- _READING PASSAGE_
Dim lighting, sofa beds and relaxing sounds. During lunchtime, Xuan Yi, who lives under pressure like many young Chinese, finally manages to fall asleep at a relaxation institute in Beijing (China).
Xuan is one of the 300 million Chinese who suffer from insomnia, the product of a culture of high stress and pressure at work, especially in the country’s main overcrowded cities.
The young woman tried everything to sleep better, she explains to AFP; from psychological counseling to essential oils.
”I had a lot of pressure at work. I couldn’t go to bed before two or three in the morning and I had to get up at seven to start working,” she says.
”I also worked on weekends, and my sleep wasn’t very good for a long time.”
But when the curtains are drawn and the singing bowls begin to hum in healer Li Yan’s study, she can finally sleep.
– Charge batteries –
To the sound of a gong and a rain stick, Xuan and the other participants enter a sweet lethargy.
After fifty minutes, they wake up after what they claim is the best sleep they have had in years, at a price of 180 yuan ($25). “Dozens of people with tense minds go to bed together and want to give their brains a short break,” Li explains to AFP.
”It’s like charging your cell phone battery from 3% to 100%.”
“Pressure,” “anxiety,” and “insomnia” are the words Li hears most often.

- _DATA RECORDS_

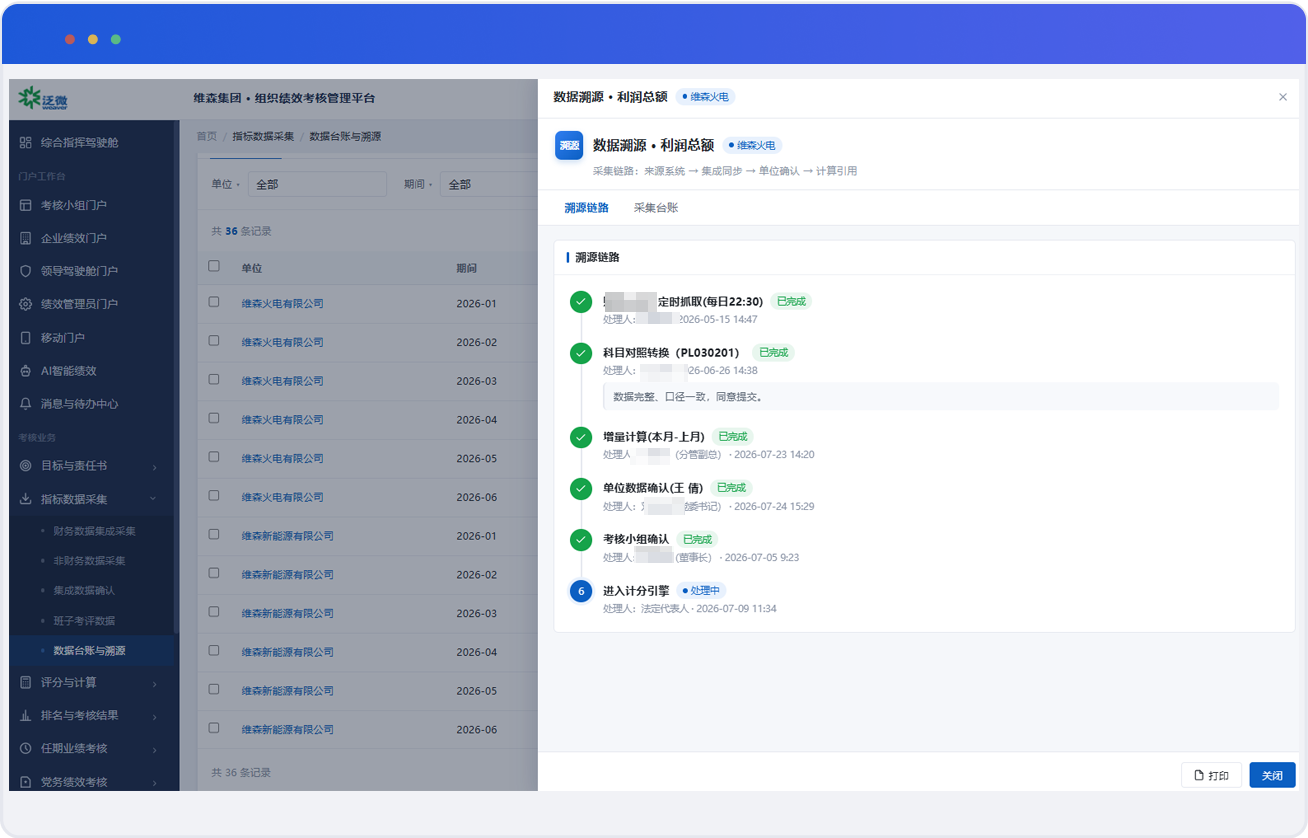Open 维森火电有限公司 2026-03 link

tap(283, 381)

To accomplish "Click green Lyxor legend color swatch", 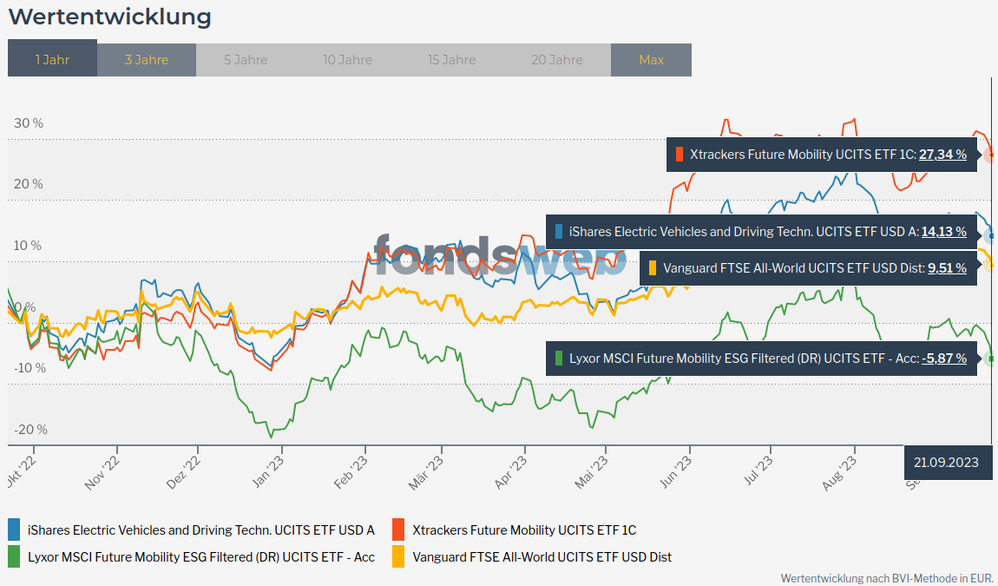I will tap(14, 556).
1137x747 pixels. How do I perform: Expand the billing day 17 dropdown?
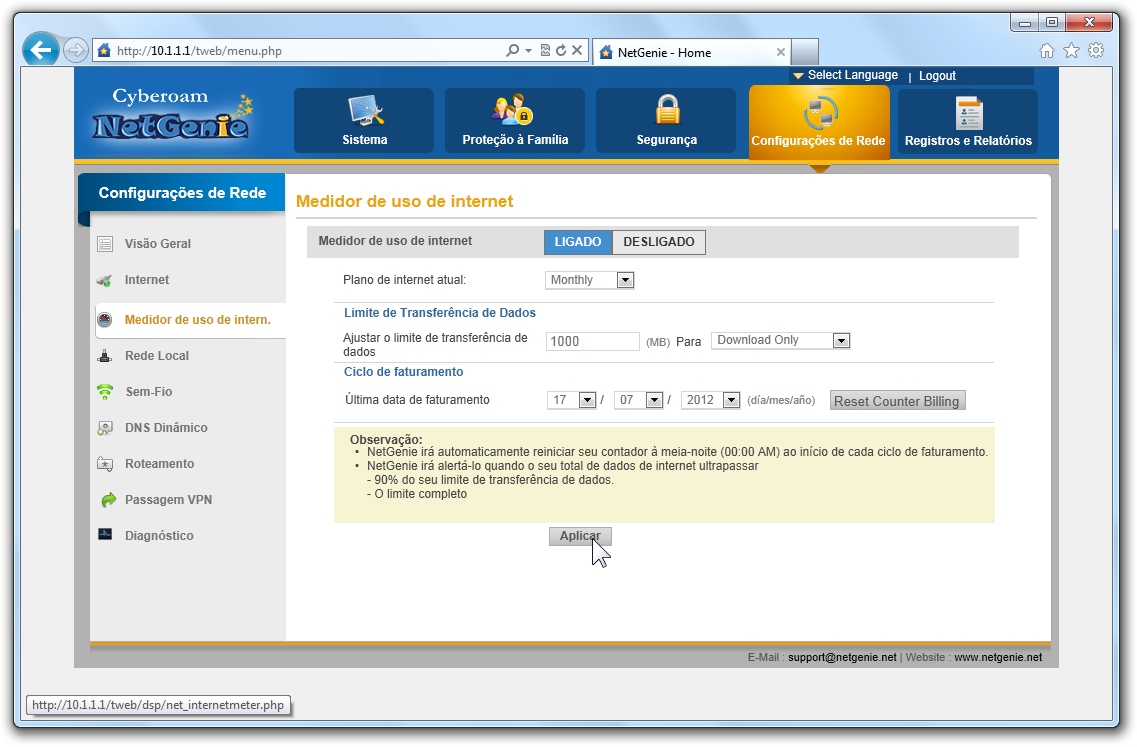click(587, 400)
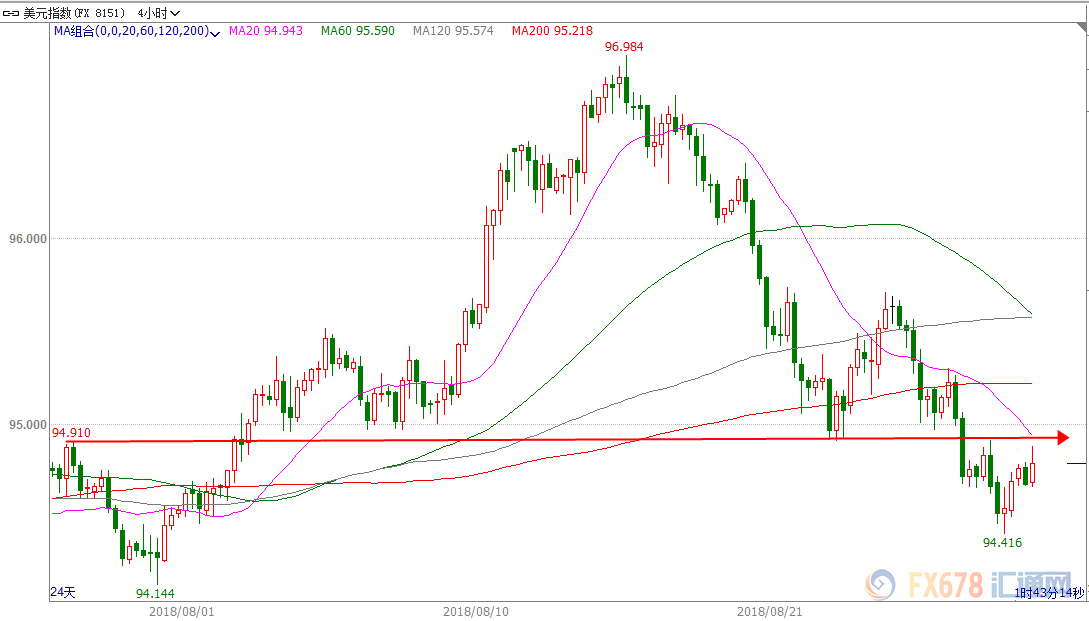Select the MA60 95.590 indicator label
The height and width of the screenshot is (621, 1089).
pyautogui.click(x=357, y=31)
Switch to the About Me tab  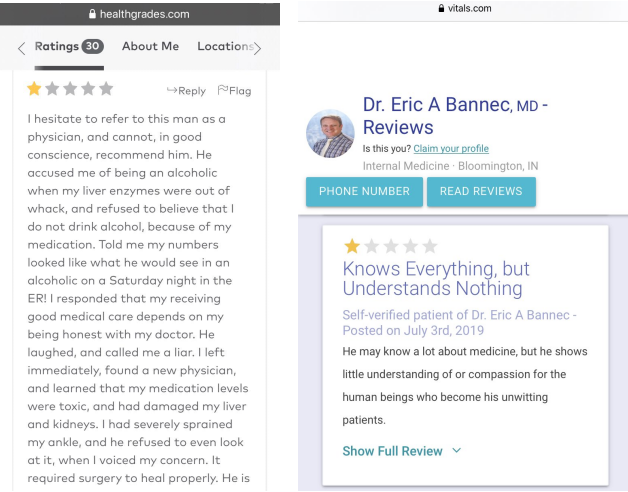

- _REQUIRED TASKS_
(1) In the article on sleep sessions in Beijing, rewrite the paragraph beginning "After fifty minutes" more briefly, keeping its main facts.
(2) Answer these questions from the article on sleep sessions in Beijing:
(a) How many Chinese suffer from insomnia?
(b) At what time did Xuan have to get up to start working?
(c) Which three words does Li hear most often?

- _TASK RESPONSES_
(1) After fifty minutes, participants wake from what they call their best sleep in years, for 180 yuan ($25). Li tells AFP that dozens of people with tense minds lie down together to give their brains a short break.

(2)
(a) 300 million.
(b) At seven in the morning.
(c) "Pressure," "anxiety," and "insomnia."